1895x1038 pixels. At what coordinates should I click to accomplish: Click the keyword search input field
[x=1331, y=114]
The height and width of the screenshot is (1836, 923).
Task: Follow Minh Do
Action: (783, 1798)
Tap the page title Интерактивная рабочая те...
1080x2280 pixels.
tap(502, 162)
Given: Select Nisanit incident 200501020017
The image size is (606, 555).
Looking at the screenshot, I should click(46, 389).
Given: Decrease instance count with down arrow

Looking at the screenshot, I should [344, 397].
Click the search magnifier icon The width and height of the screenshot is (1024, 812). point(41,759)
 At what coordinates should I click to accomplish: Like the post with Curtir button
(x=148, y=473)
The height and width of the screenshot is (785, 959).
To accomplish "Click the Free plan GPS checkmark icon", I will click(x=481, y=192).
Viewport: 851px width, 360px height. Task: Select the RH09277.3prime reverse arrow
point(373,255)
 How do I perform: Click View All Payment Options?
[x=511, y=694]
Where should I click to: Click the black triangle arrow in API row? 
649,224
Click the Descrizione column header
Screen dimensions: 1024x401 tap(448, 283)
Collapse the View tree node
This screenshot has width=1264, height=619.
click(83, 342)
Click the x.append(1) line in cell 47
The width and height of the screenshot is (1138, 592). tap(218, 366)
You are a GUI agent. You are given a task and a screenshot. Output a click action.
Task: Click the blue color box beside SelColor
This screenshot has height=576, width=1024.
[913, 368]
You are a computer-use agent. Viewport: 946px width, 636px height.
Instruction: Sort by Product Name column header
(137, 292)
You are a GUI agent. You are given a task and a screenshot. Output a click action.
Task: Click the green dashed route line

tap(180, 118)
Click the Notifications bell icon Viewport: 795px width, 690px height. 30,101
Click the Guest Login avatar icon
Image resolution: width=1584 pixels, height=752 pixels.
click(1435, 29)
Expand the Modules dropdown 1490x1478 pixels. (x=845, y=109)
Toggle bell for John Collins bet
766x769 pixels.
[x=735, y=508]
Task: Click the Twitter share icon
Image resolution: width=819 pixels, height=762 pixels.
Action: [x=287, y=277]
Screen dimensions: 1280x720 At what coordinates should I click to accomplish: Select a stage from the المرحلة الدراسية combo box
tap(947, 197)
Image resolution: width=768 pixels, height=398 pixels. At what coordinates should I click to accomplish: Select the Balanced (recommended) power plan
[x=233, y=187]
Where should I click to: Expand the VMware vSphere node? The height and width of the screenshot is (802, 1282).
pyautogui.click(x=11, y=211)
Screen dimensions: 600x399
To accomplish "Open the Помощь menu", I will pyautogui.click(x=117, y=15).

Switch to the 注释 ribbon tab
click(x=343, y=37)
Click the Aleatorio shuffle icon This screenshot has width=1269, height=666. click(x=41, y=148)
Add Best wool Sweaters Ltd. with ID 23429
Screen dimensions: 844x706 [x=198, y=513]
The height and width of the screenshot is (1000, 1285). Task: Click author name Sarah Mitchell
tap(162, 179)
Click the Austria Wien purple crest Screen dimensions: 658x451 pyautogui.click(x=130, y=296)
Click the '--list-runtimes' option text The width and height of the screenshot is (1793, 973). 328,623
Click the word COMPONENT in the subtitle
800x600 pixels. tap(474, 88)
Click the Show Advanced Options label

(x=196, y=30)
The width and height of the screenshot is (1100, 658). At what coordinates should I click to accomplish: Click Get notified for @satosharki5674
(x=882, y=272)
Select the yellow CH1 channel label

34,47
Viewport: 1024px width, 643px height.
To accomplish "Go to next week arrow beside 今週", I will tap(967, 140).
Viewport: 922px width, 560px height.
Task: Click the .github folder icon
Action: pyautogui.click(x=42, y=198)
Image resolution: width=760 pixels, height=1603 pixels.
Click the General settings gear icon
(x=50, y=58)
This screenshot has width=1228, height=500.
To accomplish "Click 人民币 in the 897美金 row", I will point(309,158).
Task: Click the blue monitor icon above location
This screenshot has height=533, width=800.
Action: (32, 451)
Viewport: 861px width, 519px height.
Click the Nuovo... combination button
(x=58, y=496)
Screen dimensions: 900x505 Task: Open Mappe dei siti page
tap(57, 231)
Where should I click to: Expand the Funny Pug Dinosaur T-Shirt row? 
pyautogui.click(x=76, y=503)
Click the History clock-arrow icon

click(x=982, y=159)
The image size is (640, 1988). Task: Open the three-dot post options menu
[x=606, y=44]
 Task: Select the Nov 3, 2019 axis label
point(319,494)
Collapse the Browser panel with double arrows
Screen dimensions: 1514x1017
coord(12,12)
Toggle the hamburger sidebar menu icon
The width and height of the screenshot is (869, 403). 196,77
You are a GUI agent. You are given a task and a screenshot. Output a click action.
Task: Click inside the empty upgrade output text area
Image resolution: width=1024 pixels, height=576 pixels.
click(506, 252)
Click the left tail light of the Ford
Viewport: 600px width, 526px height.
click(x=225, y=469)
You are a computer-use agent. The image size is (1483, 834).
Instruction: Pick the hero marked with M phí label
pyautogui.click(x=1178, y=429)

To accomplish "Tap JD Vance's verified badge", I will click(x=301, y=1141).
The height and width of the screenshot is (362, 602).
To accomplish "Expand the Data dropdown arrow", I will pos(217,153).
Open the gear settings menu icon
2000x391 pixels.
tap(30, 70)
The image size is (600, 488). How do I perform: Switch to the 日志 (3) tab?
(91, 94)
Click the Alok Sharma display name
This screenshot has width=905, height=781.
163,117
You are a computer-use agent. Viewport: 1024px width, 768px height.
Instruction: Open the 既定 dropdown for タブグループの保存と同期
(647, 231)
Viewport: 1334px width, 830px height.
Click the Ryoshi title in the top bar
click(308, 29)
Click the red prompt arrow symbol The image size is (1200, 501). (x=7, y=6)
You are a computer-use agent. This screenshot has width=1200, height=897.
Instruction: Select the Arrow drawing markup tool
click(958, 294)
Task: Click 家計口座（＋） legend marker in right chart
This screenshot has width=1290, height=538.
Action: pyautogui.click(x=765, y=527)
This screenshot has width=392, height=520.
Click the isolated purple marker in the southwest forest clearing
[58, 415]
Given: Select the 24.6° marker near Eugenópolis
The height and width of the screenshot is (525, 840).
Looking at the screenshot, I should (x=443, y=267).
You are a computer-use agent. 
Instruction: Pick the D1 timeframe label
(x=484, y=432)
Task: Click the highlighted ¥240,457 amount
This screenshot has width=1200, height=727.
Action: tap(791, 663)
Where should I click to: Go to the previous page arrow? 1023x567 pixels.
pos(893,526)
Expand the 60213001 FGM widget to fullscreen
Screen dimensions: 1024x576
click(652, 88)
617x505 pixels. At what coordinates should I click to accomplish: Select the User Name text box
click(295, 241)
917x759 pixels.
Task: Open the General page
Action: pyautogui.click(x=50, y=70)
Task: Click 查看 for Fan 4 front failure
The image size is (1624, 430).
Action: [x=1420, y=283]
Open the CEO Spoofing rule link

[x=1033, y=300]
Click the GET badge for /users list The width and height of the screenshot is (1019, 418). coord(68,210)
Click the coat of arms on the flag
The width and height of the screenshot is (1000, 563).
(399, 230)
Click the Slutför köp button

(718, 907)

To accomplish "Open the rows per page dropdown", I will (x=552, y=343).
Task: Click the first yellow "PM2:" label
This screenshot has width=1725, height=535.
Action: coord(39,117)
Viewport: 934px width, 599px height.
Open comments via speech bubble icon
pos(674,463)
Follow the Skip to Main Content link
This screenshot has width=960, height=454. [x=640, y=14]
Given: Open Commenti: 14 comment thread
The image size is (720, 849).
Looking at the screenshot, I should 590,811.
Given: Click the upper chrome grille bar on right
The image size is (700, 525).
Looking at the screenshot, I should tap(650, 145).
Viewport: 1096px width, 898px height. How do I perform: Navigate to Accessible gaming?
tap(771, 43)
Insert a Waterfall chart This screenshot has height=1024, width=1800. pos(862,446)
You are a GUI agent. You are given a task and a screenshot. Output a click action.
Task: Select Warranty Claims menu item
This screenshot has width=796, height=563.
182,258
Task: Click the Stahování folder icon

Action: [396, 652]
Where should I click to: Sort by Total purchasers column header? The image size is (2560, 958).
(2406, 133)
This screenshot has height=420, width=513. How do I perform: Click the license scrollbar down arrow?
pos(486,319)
+++++
What you have to do
Across the entries above, find each line with the word "blue" and please copy it out.

Reply to the task
Task: Click the blue color box beside SelColor
Task: Click the blue monitor icon above location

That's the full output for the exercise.